Van Engen expounds narrative theology embedded in biblical stories.  For instance, we need to allow our theology to emerge from the entire narrative of Abraham's life (Gen. 11:27-25:11) so as to understand God's covenantal relationship with him.  Likewise, the story of Jonah is not merely a recital of events in the life of one man—but rather, profoundly, a revelation of what God is like (merciful and gracious, full of compassion), and depiction of God's mission (the salvation of Nineveh), and a call to repentance and transformation on the part of all the Jonahs in Israel who would encapsulate God's grace within the narrow confines of their own selfishness (1996:52).

 

    Missiological Implication of Biblical Narrative

        Biblical narrative is a theology that has audience in a concrete historical and cultural context, and that has missionary message to the audience, and that has message accessible even to the most unlearned in the audience.  Biblical narrative as a theology has the redemptive message which touches even the felt-needs of non-Christian's heart. 
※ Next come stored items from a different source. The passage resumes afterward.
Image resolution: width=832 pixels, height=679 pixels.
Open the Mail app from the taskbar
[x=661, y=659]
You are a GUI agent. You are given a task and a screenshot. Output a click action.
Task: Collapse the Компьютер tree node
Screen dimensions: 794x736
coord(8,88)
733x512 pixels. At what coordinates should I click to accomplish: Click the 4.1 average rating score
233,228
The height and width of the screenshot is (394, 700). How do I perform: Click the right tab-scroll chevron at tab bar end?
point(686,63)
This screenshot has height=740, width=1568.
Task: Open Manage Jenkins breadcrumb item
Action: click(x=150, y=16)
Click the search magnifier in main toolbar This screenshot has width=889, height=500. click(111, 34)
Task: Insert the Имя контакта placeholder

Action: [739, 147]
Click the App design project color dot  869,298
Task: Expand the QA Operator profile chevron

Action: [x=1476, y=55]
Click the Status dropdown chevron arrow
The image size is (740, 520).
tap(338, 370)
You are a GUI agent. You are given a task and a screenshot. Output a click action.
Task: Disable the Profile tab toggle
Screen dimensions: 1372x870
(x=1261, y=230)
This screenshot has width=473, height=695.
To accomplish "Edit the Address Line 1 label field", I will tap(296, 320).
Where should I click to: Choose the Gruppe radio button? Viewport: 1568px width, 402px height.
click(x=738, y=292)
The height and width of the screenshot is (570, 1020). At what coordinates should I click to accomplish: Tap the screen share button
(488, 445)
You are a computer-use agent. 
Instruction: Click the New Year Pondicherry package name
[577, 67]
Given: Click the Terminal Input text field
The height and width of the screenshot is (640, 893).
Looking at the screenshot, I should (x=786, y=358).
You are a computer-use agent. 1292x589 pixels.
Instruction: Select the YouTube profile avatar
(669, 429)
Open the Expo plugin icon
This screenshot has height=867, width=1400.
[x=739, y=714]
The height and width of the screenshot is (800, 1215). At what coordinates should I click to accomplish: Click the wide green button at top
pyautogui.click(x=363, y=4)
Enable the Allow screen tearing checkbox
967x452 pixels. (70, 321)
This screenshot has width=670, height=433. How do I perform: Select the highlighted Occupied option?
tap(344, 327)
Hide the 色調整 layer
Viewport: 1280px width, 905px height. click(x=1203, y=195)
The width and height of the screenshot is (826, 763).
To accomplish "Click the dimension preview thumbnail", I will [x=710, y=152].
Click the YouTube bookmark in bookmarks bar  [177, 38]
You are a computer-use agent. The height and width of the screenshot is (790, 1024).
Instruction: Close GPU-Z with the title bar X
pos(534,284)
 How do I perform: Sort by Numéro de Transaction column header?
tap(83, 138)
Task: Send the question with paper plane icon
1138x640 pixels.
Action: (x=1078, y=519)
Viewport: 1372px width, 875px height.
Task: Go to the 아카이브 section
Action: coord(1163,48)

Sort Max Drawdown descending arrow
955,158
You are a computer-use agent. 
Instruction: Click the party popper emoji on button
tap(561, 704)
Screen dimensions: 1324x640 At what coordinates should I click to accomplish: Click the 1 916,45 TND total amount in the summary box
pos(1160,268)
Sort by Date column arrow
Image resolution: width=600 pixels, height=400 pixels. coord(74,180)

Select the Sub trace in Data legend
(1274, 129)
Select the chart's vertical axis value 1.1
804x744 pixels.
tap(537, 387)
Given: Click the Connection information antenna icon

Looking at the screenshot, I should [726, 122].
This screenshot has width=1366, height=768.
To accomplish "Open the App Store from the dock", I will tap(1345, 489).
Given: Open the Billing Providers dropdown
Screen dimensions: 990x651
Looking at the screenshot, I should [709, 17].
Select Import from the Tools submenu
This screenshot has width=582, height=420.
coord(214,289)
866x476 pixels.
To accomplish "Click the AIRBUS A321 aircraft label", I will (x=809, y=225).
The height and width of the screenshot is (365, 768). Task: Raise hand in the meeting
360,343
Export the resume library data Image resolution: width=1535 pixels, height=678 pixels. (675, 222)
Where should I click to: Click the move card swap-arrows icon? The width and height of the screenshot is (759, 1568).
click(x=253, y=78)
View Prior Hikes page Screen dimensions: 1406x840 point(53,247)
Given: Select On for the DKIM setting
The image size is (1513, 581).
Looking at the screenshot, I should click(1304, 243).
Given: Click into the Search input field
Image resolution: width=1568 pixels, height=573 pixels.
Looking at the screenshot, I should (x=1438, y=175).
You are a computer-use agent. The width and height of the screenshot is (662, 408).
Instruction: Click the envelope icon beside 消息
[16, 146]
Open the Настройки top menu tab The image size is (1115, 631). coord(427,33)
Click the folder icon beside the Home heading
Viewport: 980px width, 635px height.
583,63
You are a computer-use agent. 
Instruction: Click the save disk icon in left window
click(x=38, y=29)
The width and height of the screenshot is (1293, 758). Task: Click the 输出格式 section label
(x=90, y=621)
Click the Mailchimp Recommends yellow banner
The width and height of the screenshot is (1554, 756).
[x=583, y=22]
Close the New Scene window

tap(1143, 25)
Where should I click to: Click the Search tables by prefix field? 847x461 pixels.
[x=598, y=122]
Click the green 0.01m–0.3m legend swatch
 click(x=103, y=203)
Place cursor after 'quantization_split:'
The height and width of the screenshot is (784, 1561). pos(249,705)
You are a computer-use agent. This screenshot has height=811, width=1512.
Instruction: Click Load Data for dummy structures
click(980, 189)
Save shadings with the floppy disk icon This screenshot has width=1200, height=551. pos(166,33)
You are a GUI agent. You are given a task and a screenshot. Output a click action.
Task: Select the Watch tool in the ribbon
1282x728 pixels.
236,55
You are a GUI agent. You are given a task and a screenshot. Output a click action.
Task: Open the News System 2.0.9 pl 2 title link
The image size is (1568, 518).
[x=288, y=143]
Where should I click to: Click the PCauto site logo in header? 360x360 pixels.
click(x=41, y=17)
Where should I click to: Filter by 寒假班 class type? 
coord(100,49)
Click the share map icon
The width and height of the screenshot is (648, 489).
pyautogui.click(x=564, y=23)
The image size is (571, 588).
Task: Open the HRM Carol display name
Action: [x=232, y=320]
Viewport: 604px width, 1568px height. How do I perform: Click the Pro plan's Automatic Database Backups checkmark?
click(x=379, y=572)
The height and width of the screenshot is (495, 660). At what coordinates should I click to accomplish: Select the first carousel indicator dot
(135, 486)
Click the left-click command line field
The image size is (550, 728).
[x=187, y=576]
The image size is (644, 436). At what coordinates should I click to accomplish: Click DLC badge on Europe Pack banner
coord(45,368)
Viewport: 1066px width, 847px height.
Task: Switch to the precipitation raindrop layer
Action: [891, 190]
        Van Engen notes that the biblical narrative intends to teach those inside and outside the community the nature, acts, and purpose of Israel's God.  While systematic theology engages the intellect, storytelling engages the heart and indeed the whole person.[1]  Biblical narrative is both descriptive of events and prescriptive of faith in Israel's (and the church's) God, who is portrayed as intimately associated with those events.  A classical example is seen in Paul's sermons in Acts.  While autobiographically recitals, they are most profoundly an articulation of Paul's faith.  The story of Esther is another example.  It is not merely recital of events that led to an Israelite young woman's role as queen of Persia, but a profound revelatory confession of faith about God who works in seeming coincidences of life through chosen instruments like Esther to preserve and save God's people (1996:52-53). 

       

    Limitations of Reader-response Hermeneutics

        Highlighting the achievements of narrative theology, yet Van Engen comments that too many of the "pure narrative theologians" tend to reduce biblical narrative to individual and historical relativism, to mere horizontalism, to pure description, and to mostly ethereal image, symbol, metaphor, and fiction.  This will reduce biblical narrative to inspiring life-stories rather than the revelatory faith-pilgrimage of God's people" (1996:53-54).

        Van Engen discusses the weaknesses of what he terms "reader-response hermeneutics":

When the meaning of the narrative is deconstructed too far, all that may be left is the reader's response, which ascribes meaning to the text on the basis of the reader's particular horizon and the reader's personal agendas.  This violates the most basic intent of the biblical narrative itself as that shaped, and was shaped by, the faith community in the text's original horizon.   With reader-response hermeneutics we no longer have biblical narrative, we have merely the imposition of the reader-horizon (:54).

 

    Narrative Theology and Faith Community

        What characteristically distinguishes narrative theology from systematic theology is, above all, that it grows in the faith community.  Narrative theology is more than dogmatics in that the one is more communal and confessional while the other is rather propositional.  And this is where we find missiological implications in it.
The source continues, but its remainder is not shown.